Site icon TechVidvan

Apache HBase Tutorial for Beginners

Apache HBase Tutorial

In this HBase Tutorial Article, you will explore one of the most important components of the Hadoop ecosystem, that is, Apache HBase. The article will cover all the basics as well as some advanced concepts related to Apache Hbase.

After reading this article, you will come to know how you can use HBase, Features offered by HBase, HBase history, and many more.

 

Why do we use HBase?

From the 1970’s, Relational Database Management Systems are the solution for storage and maintenance problems of huge volumes of structured data.

After the advent of big data, organizations realized the advantages of processing big data, and they all started opting for solutions like Hadoop for dealing with big data problems. Apache Hadoop uses a distributed file system that stores big data in a distributed manner, and the MapReduce framework for processing it.

Hadoop is proficient in storing and processing huge volumes of data of different formats such as structured, semi-structured, or even unstructured.But Apache Hadoop can perform only batch processing, and we can access the data only in a sequential manner.

So even for the simplest jobs we have to search the whole dataset. In Hadoop, when we process a huge dataset, then it will result in another huge data set, and we have to process this dataset sequentially.

Due to this reason, Hadoop is not so good for record lookup, updates, and incremental addition of small batches. Thus, there is a need for a new solution that allows us to access any point of data in a unit time.

Hence, the applications such as HBase, couchDB, Cassandra, MongoDB, and Dynamo came into the picture. These are the databases that can store huge volumes of data and allow data access in a random manner.

Let us now see an introduction to HBase.

What is HBase?

HBase is an open-source, distributed, scalable, and a NoSQL database written in Java. HBase runs on the top of the Hadoop Distributed File System and provides random read and write access.

It is a data model that is very similar to Google’s big table designed for providing quick random access to the huge volumes of structured data. HBase leverages the fault tolerance capability provided by HDFS. It is designed for achieving the fault-tolerant way of storing a large collection of sparse data sets.

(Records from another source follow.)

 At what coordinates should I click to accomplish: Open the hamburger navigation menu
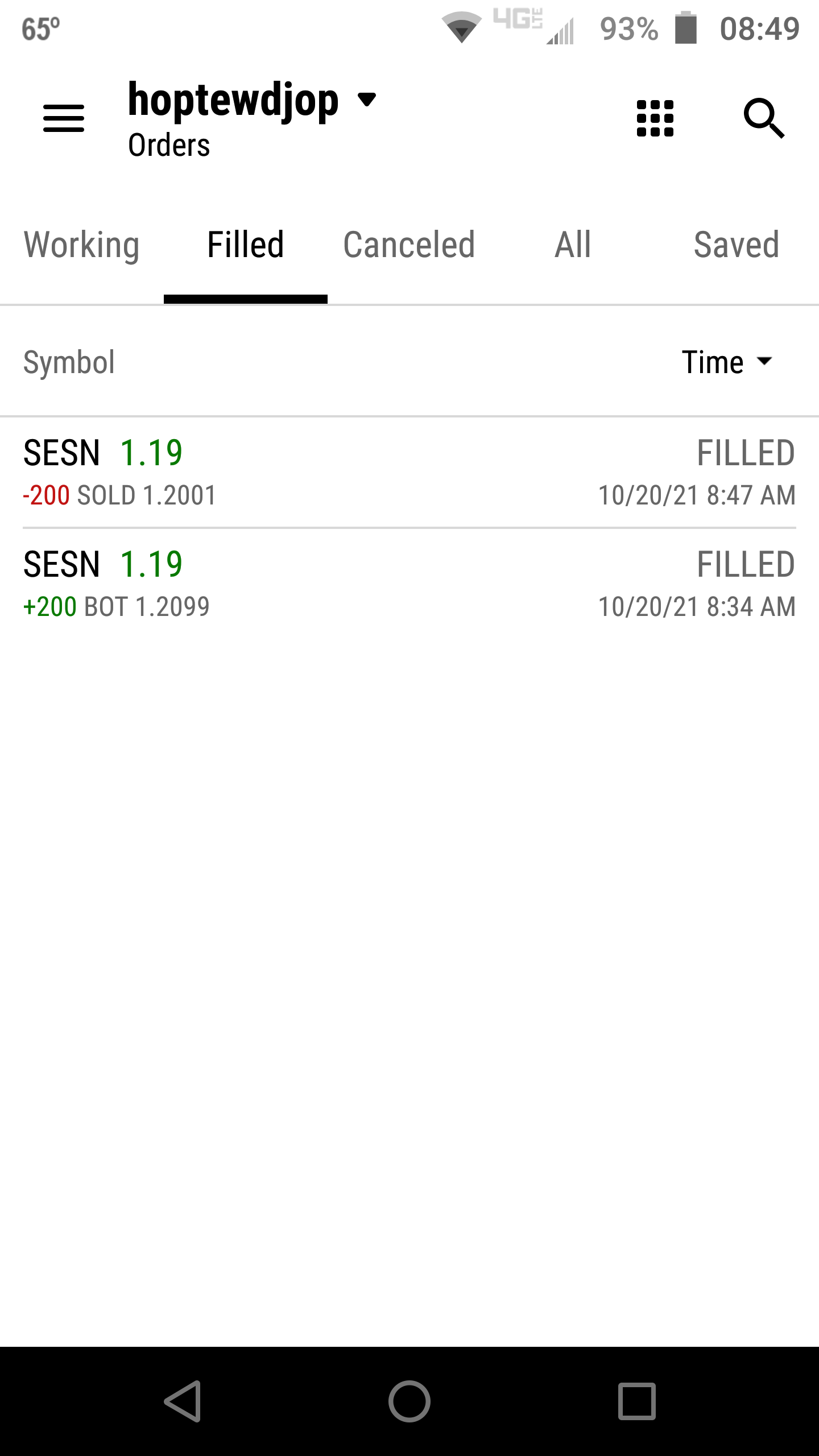pos(64,118)
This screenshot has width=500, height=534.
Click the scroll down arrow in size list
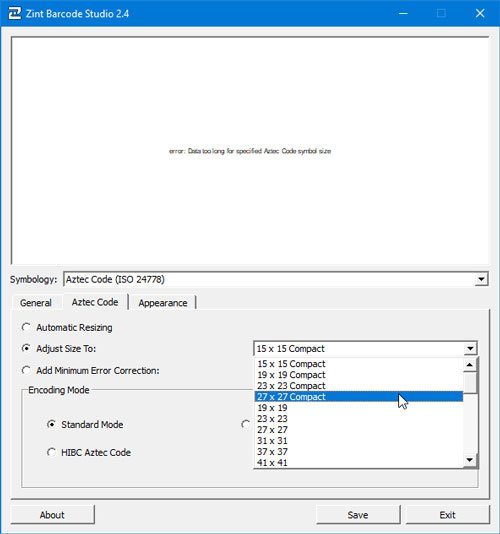pyautogui.click(x=470, y=460)
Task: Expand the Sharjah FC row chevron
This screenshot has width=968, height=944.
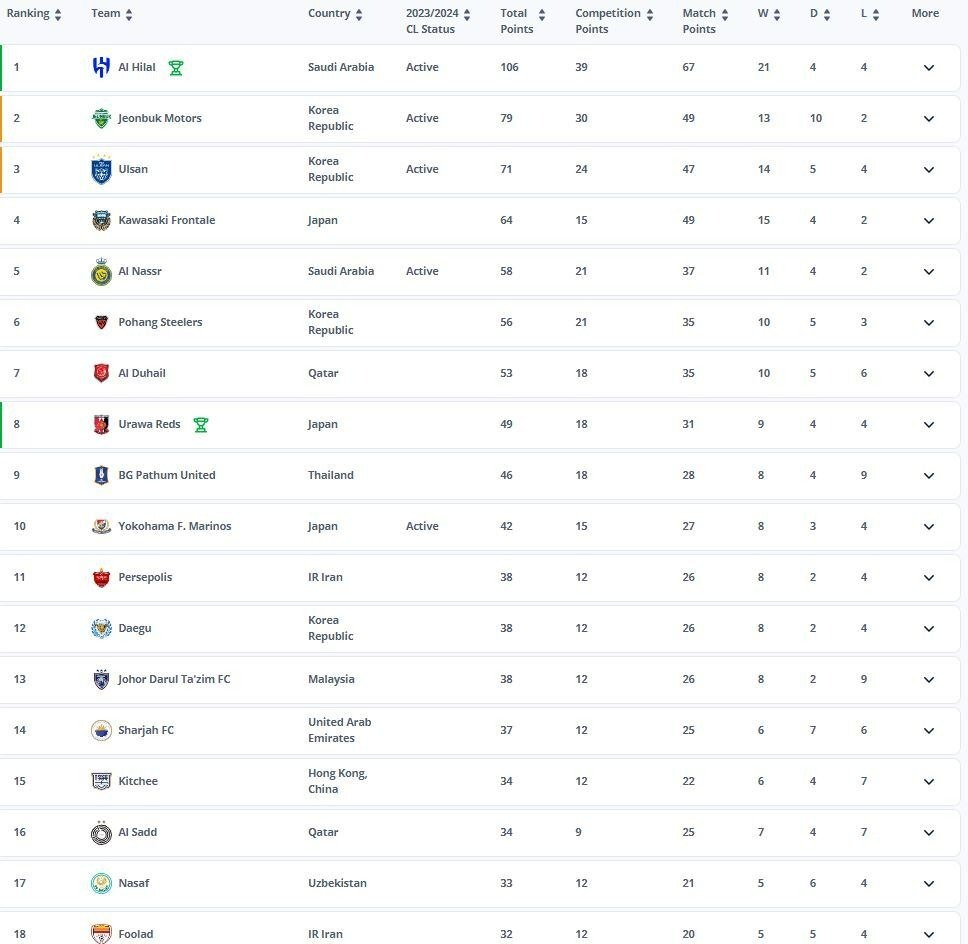Action: [x=928, y=730]
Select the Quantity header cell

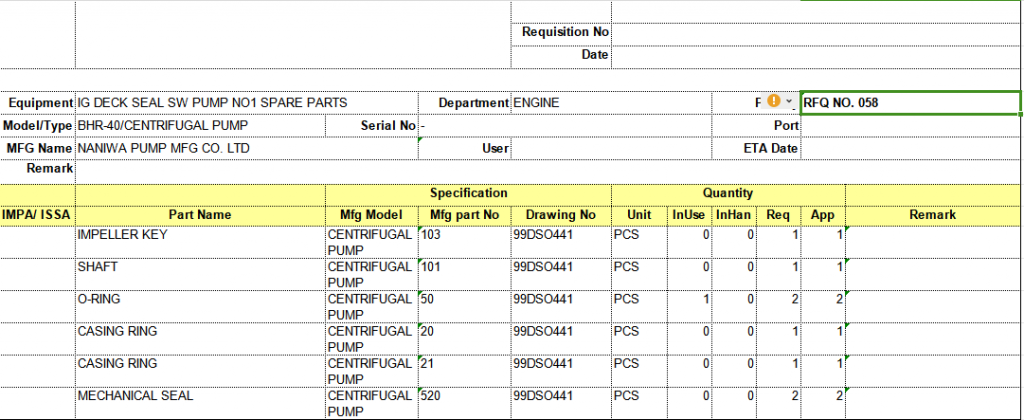728,193
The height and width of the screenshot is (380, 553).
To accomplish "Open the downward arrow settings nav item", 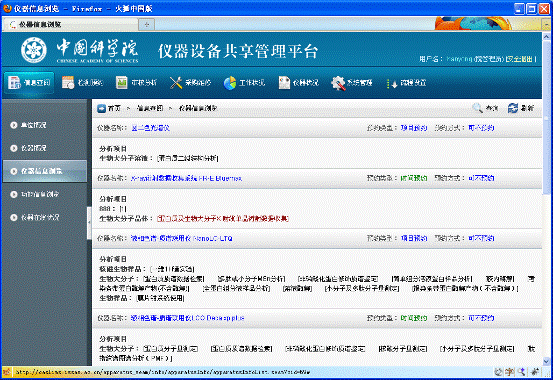I will [x=406, y=83].
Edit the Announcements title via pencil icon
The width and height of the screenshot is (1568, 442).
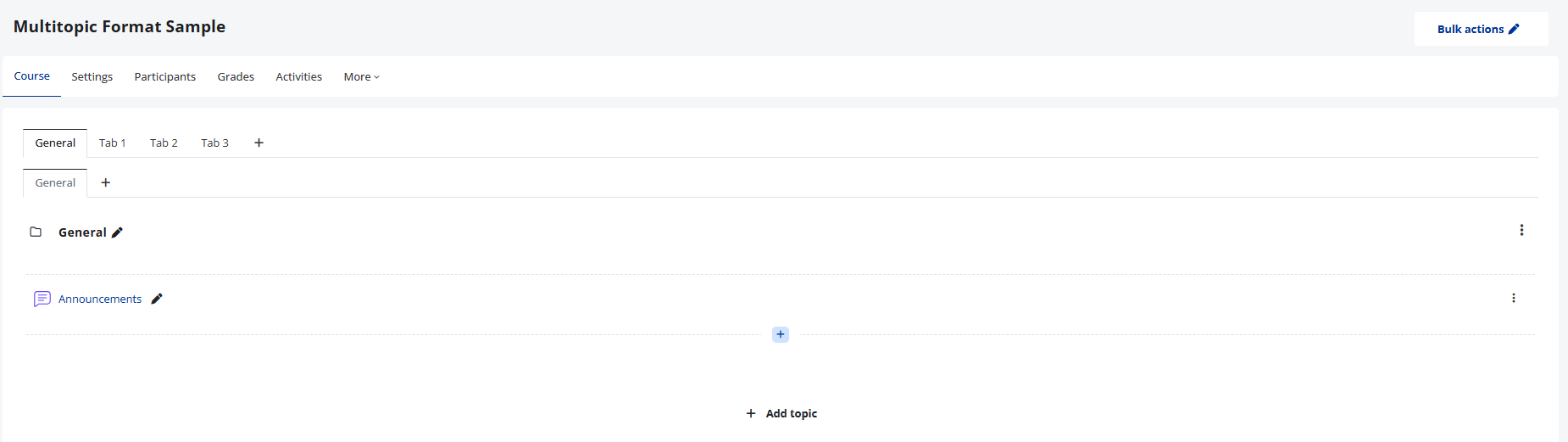tap(157, 299)
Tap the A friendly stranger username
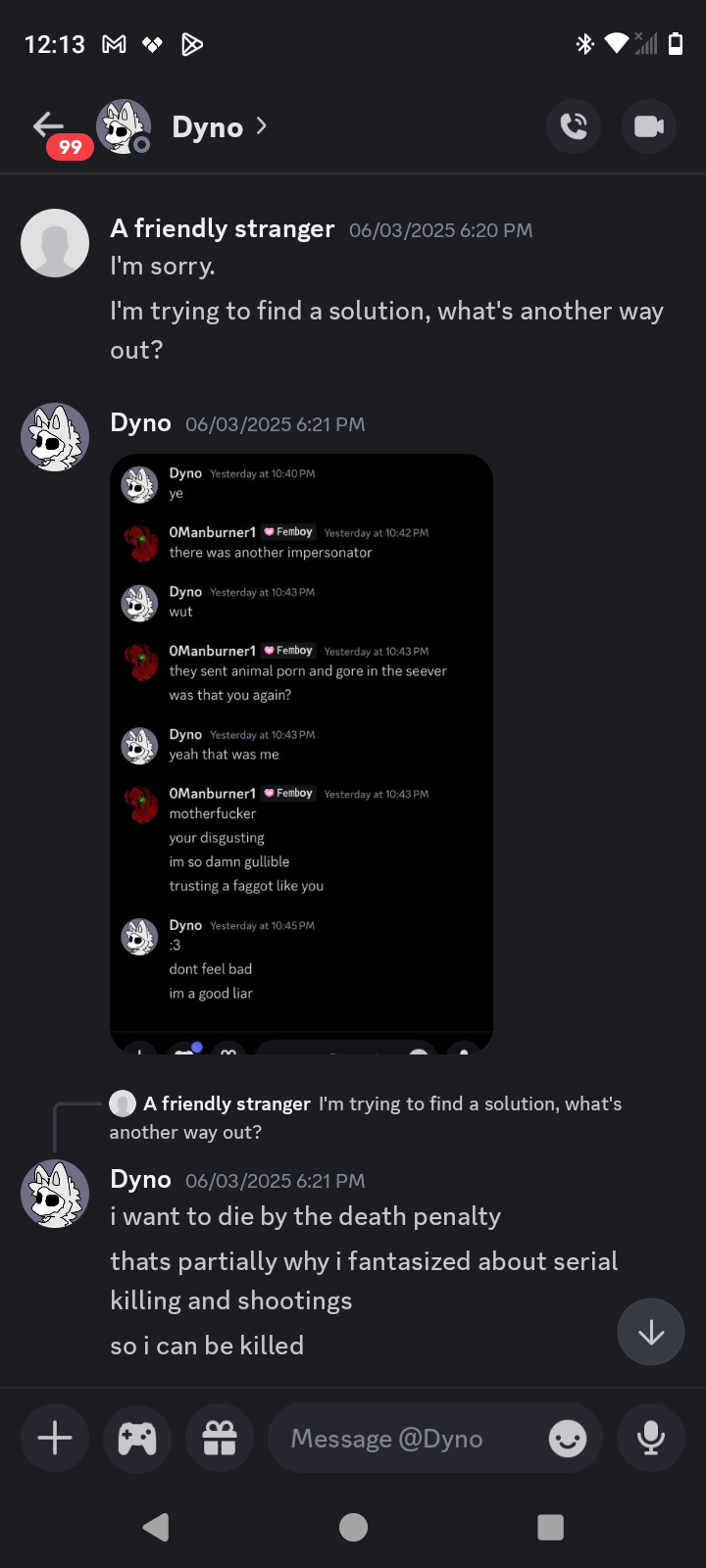The image size is (706, 1568). [x=223, y=228]
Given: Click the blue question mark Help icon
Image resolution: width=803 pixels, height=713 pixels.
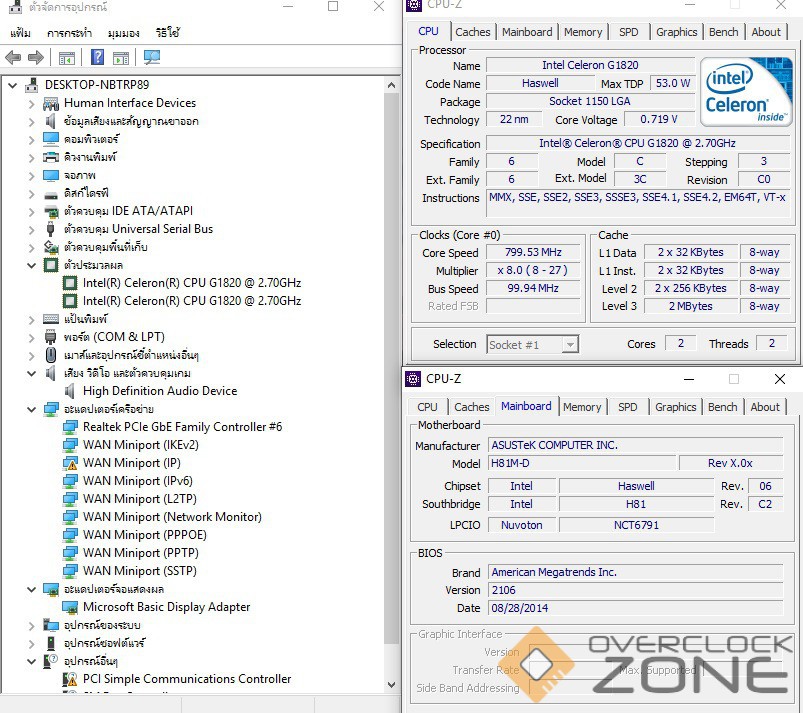Looking at the screenshot, I should 97,58.
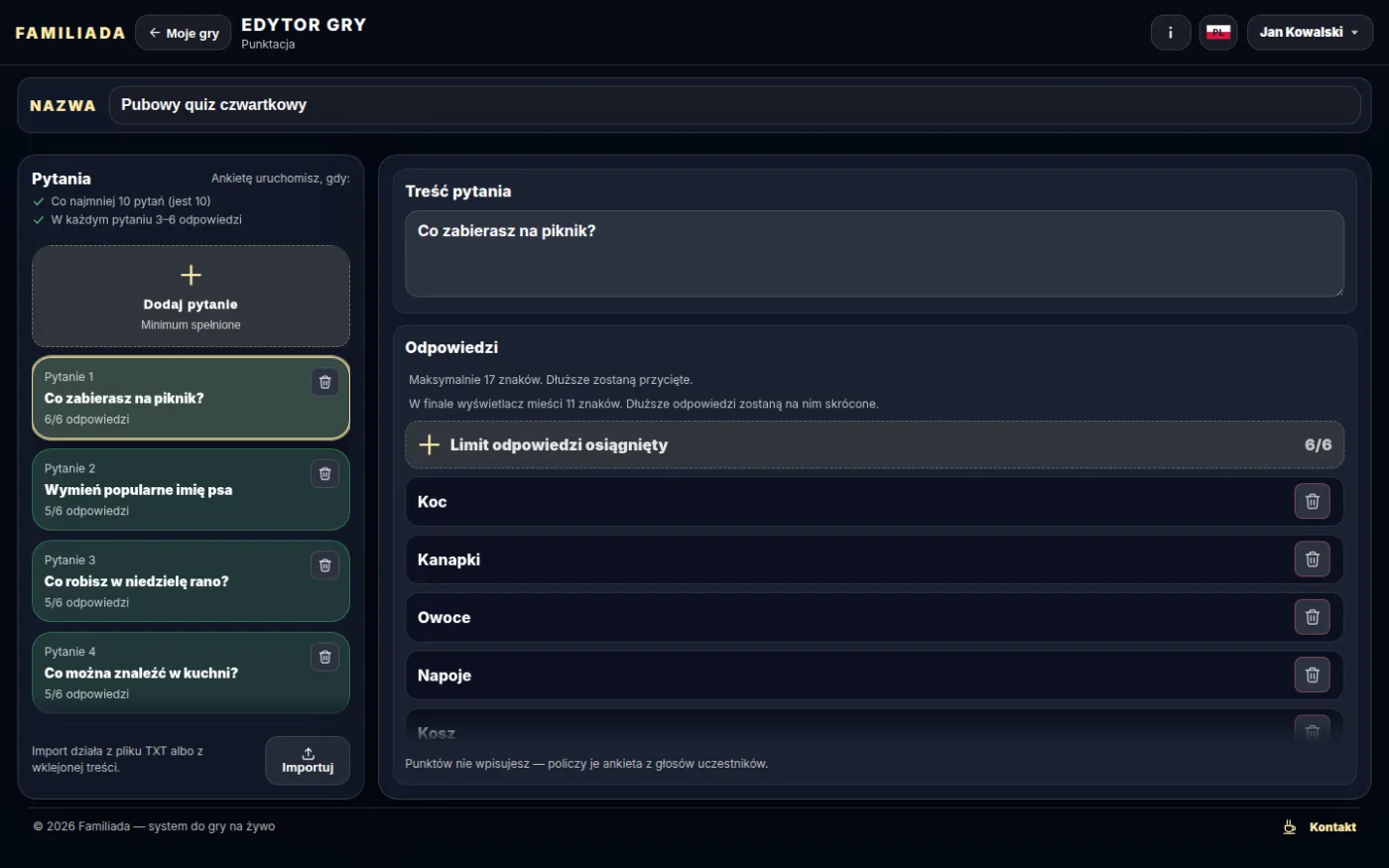Click trash icon on Pytanie 4 card
The image size is (1389, 868).
click(x=324, y=657)
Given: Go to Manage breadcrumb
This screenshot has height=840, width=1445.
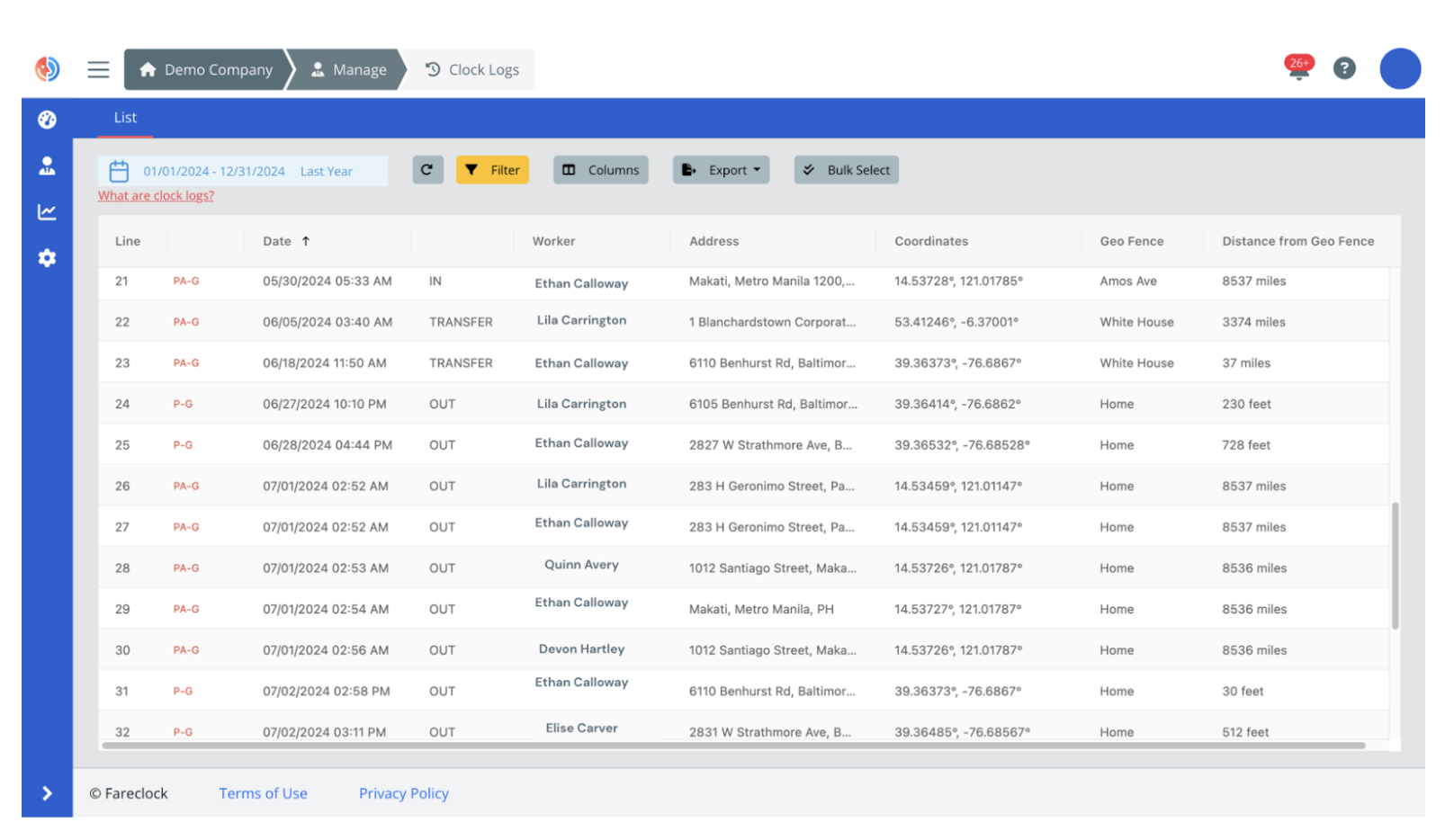Looking at the screenshot, I should pos(348,70).
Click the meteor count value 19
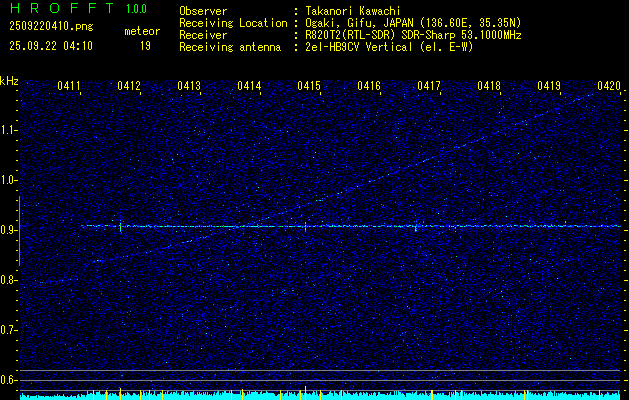The height and width of the screenshot is (400, 629). [145, 45]
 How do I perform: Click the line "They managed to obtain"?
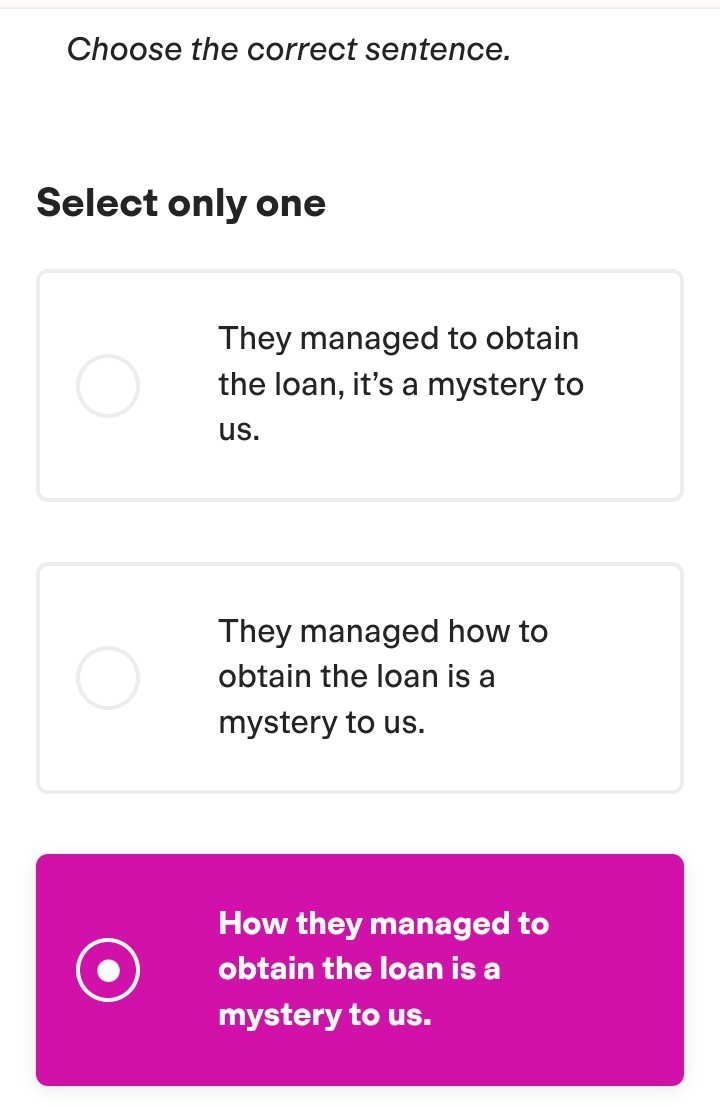(398, 339)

Apache HBase is the best choice for applications that require fast & random access for the huge amounts of data. This is because HBase achieves high throughput and low latency by providing the faster Read and Write Access on the huge data sets.

We can store data in HDFS either directly or through the HBase. By using HBase, we can read or access the data in HDFS randomly.
It’s time to explore the history of HBase.

History of HBase

Apache HBase is modeled after the release of the research paper on Google’s BigTable, used for collecting data and server requests for several Google services like Maps, Earth, Finance, etc. Google released this research paper in Nov 2006. After this release, the Initial HBase prototype was created in Feb 2007.

Later in January 2008, HBase became the sub-project of Apache Hadoop. In Oct 2008, HBase 0.18.1 was released. Later in Jan 2009, HBase 0.19.0 was released. In Sept 2009, HBase 0.20.0 was released. HBase in 2010 became Apache’s top-level project.

Want to know where we can use HBase? Read below to know the situations where we can use Apache HBase.

Where can we use HBase?

Apache HBase is not suitable for every problem. If we have hundreds of millions or billions of rows and want to read data quickly, then it is best to use HBase. It is mainly used for random, real-time read/write access to the Big Data.

We can use HBase when we want to store huge volumes of data and want high scalability. We can use it only if we can live without all the extra features of traditional database systems like typed columns, transactions, advanced query languages, secondary indexes, etc.

It is a good choice if we are having a lot of versioned data, and we want to store all of them. You can opt for HBase if you want column-oriented data.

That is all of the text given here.